I enjoy writing. Meeting new people and hearing their stories have been both learning and fun for me. So, when I had to decide on a new topic for the next feature for WOW magazine, I wanted to cover stories of divorced women. The purpose of my writing would have been to normalise divorce and to bring out the experiences of women to tell that being divorced is only one part of their lives and they have many other feathers in their caps and just like everyone deserves to be happy, so do they. They deserve to get space and time to heal and look forward.
I knew I would need women who would be willing to speak and photographed for the piece. I understand it was hypocrisy on my part. While I wanted to normalise divorce, I was also asking women to identify themselves as a divorced person and share something very personal which was not a pleasant memory. As I was trying to do some research on the area, I stumbled upon famous Hollywood actress Katie Holmes’ thoughts in People magazine following her divorce to Tom Cruise, “I don’t have fear now. I don’t have a list of rules for myself and I don’t take myself that seriously.”
But that was from an established well-known person from the West. Perhaps it is true for many people, but it might not be true for a woman who comes from society like ours. I wanted to know about women from our society and what they went through and who all supported them and what were their biggest hurdles.
So, I talked with a few friends and asked few people to link me if they knew anyone. Finally, I was able to secure phone numbers of a few women. Since I am writing this article rather than a feature, I guess it’s understandable that I wasn’t able to bring enough number of women on the table to be interviewed. The first person I called, she was thrilled to hear that I wanted to write on the topic, but she herself was not in a position to talk about it publicly yet.

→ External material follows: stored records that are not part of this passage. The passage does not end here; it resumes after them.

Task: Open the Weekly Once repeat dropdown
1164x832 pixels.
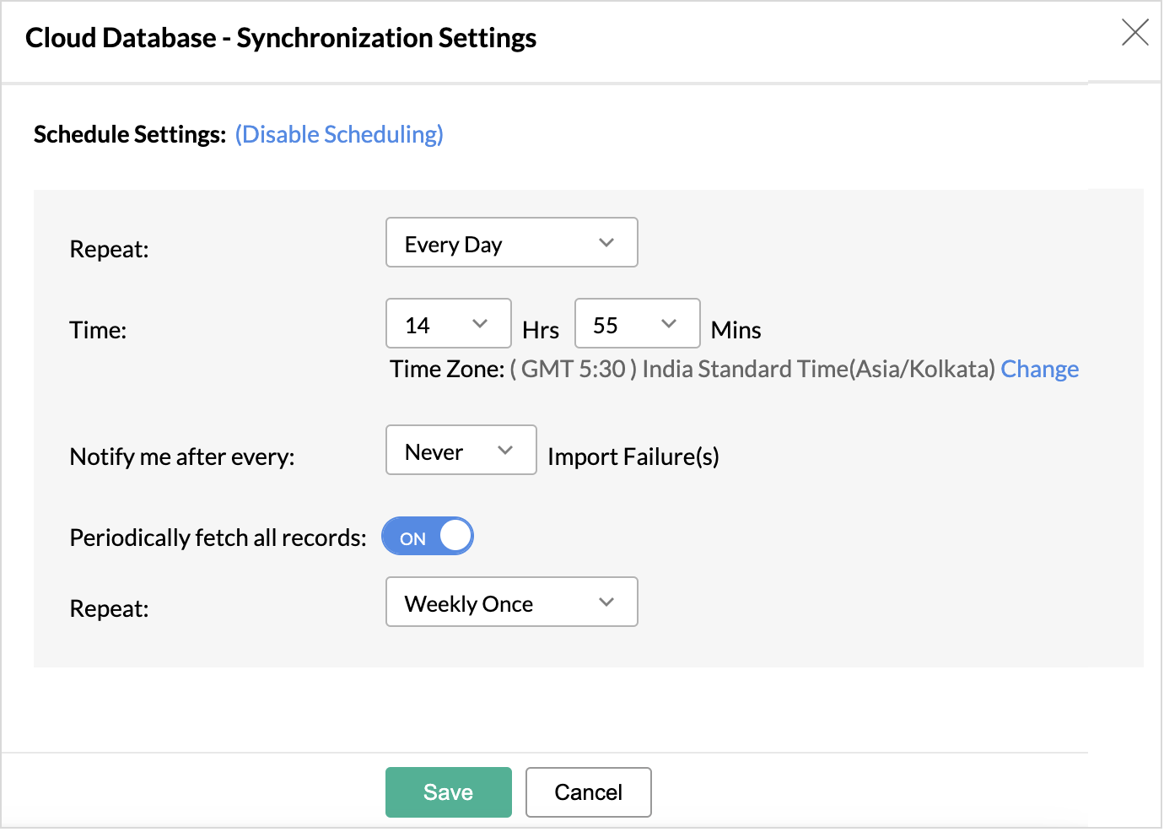Action: click(x=511, y=602)
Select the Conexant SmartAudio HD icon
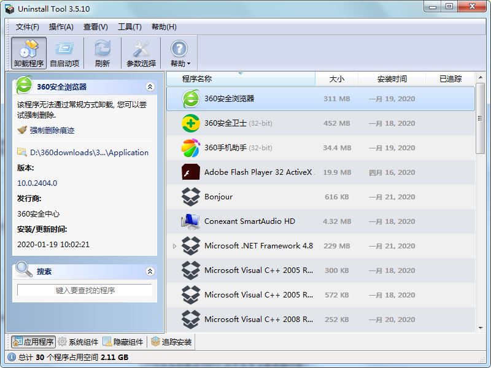The width and height of the screenshot is (491, 368). [191, 221]
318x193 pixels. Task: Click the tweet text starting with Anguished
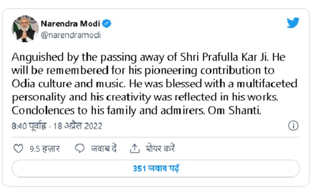click(155, 84)

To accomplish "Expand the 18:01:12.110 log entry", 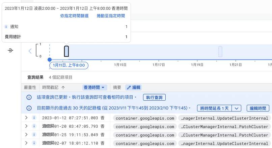I will (x=26, y=143).
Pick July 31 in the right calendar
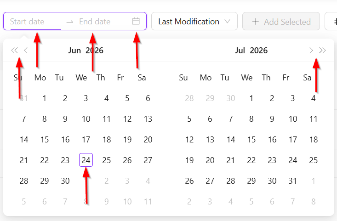Screen dimensions: 337x221 pos(293,181)
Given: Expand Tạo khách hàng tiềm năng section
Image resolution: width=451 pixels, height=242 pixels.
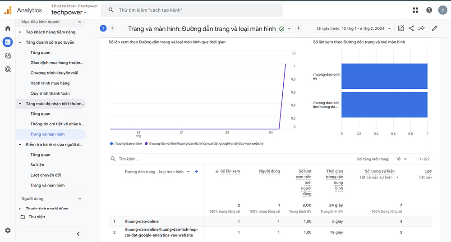Looking at the screenshot, I should click(x=20, y=32).
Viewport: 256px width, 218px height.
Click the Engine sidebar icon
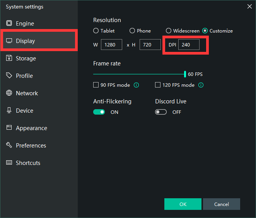pyautogui.click(x=9, y=24)
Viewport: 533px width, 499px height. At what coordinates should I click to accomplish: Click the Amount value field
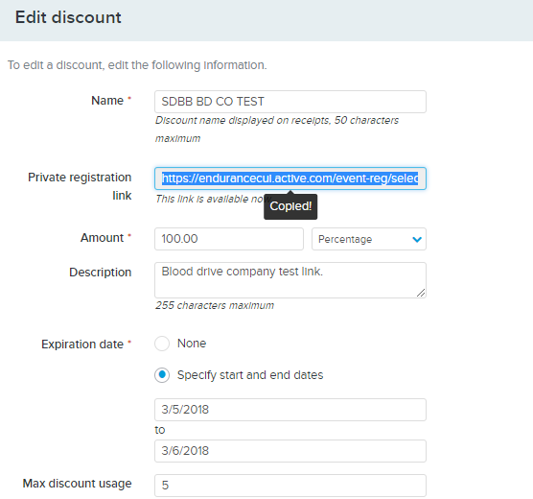coord(229,239)
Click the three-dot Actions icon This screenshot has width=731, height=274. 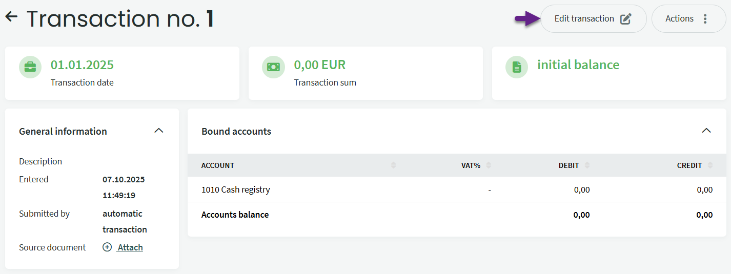click(705, 19)
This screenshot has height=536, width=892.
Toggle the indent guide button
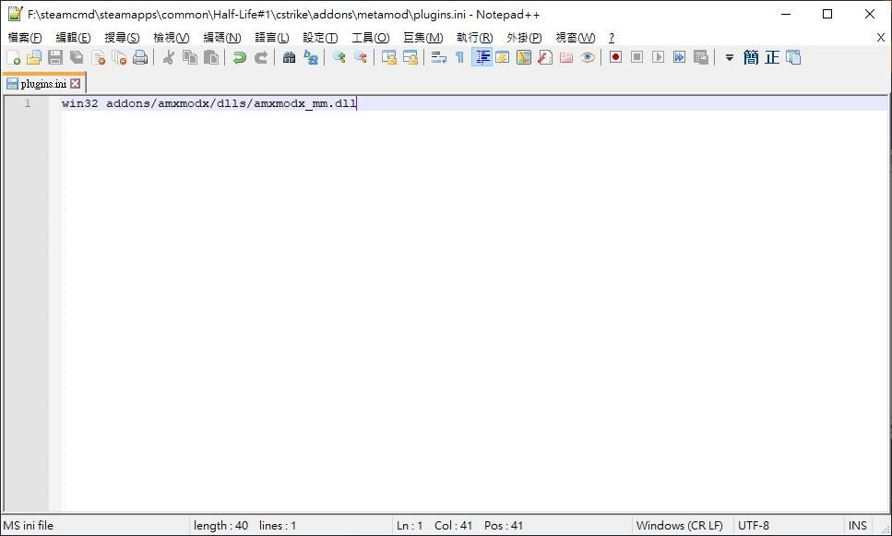coord(482,57)
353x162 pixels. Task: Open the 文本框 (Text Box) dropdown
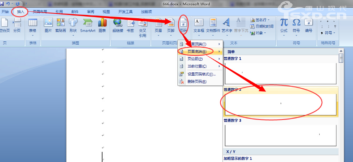click(x=199, y=26)
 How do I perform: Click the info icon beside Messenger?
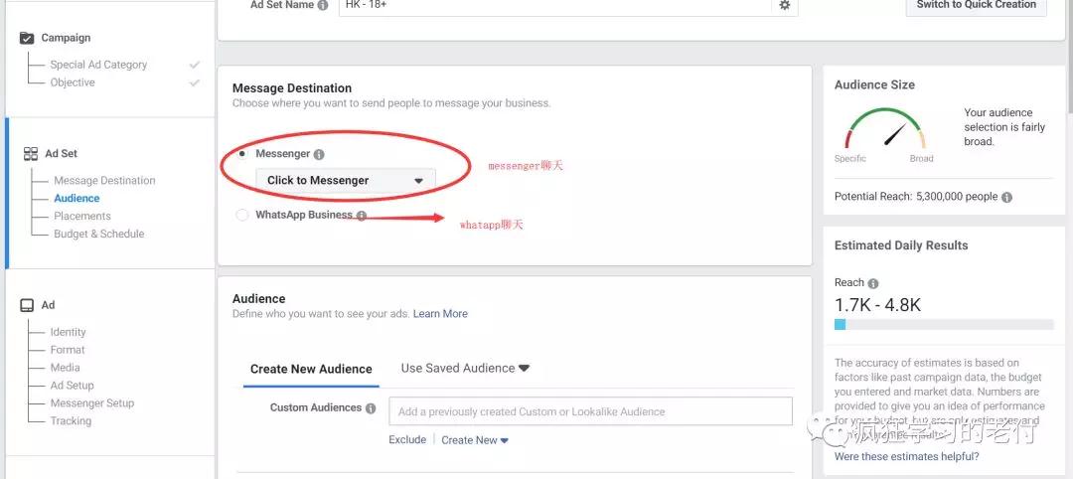(x=319, y=155)
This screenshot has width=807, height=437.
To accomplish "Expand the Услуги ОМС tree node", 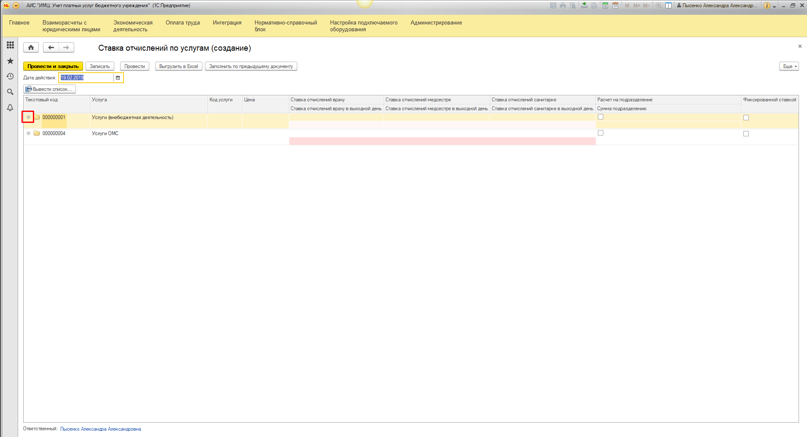I will pos(28,133).
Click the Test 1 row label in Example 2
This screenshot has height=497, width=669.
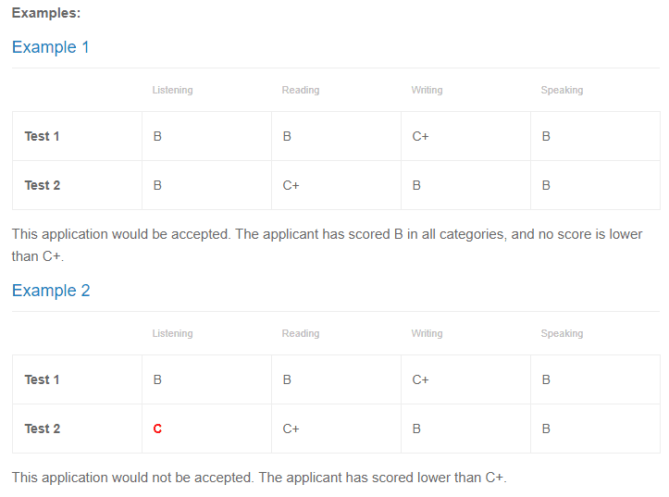coord(42,379)
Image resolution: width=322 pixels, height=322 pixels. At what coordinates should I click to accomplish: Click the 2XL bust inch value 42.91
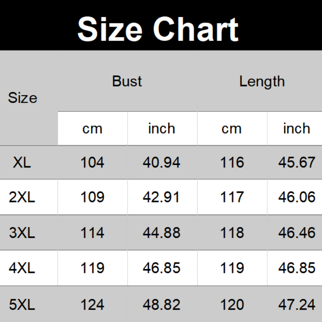161,197
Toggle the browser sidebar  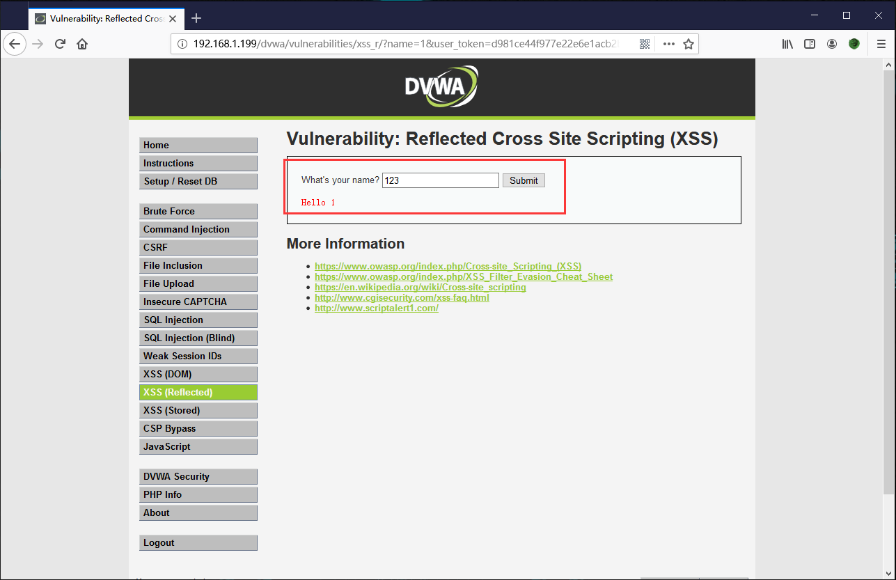pyautogui.click(x=810, y=43)
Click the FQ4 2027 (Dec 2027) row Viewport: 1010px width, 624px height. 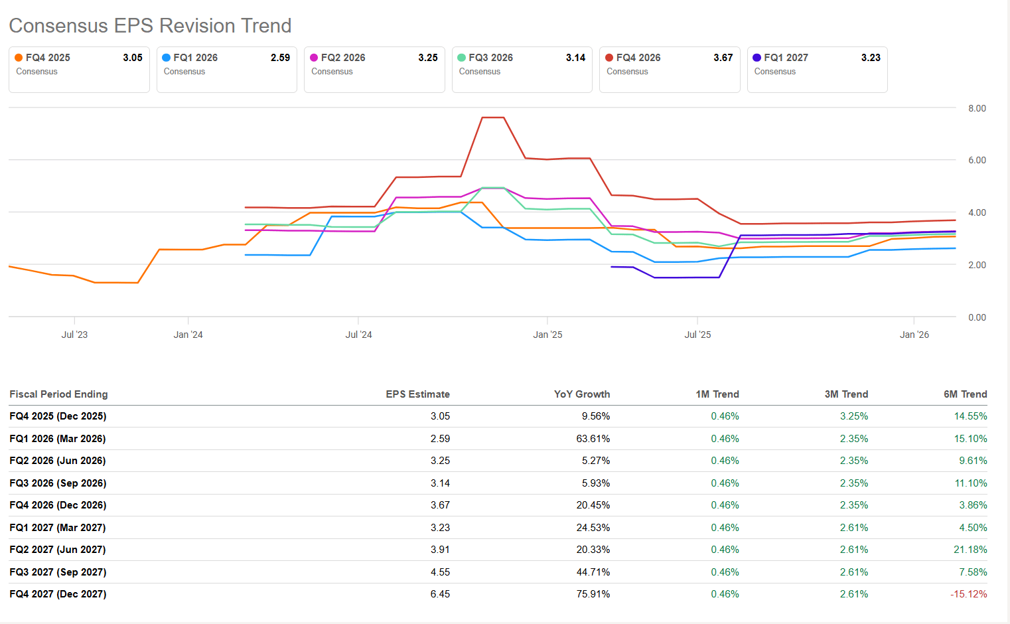pos(58,594)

while bringing divorced men’s issues is important, we live in such a patriarchal world that it is a much harder and harsher world for divorced women than men.
The other person asked me my reason to cover only women and suggested me to do a mix bag and have both men and women. She told me thus drafting stories exclusively on women would be ostracising women further. I understood where she came from. Including only women was not only ostracising women but also not acknowledging other genders. I do really wish we lived in a society where marriage was not viewed only from heteronormative and cisgender lens. The marriage certificate in Nepal only has space for names of a husband and a wife. Many same genders, trans people and non-binary couples and their issues are still far from discussion.
So, while bringing divorced men’s issues is important, we live in such a patriarchal world that it is a much harder and harsher world for divorced women than men. Women usually are scrutinised and even blamed for their failed marriage and find it difficult to reveal their status to even their own friends and families. I have had a friend who remarried but never told her new family that she was divorced. So, for this issue I only wanted to focus on women.
The other potential person I called asked if I was sure I would be able to bring the nuances required to write such personal stories. She was right; I needed to be sensitive and nuanced. I wanted to write the story so that the experiences came out and other people could take strength from their stories. I was willing to bring the stories so that I and the readers learnt how to be sensitive towards the issue involving divorce. Perhaps, I lacked skills to convince her that I would be as nuanced as needed.
The whole idea behind wanting to do the piece was to bring authentic voices of women who were fairly established in their professional lives and had decided to have peace in their personal lives. As they say, divorce is not such a tragedy. A tragedy is staying in an unhappy marriage. So, the feature would have been a dedication to those women who have had their shares of ups and downs but are trying to live life in their terms.
I know it is easier said than done. Relationships are rather complex and intricate. They not only involve two people but two families and communities. And the society we live in doesn’t show much compassion towards people who decide to end their marriages. So, I understand the reasons those women I talked to didn’t feel comfortable to be featured.
Nevertheless, I am glad that I talked to them and even if not for a feature, I was able to listen to them and their concerns. I am glad even if I cannot give faces to the people I talked to, I am able to bring some of their thoughts in this piece.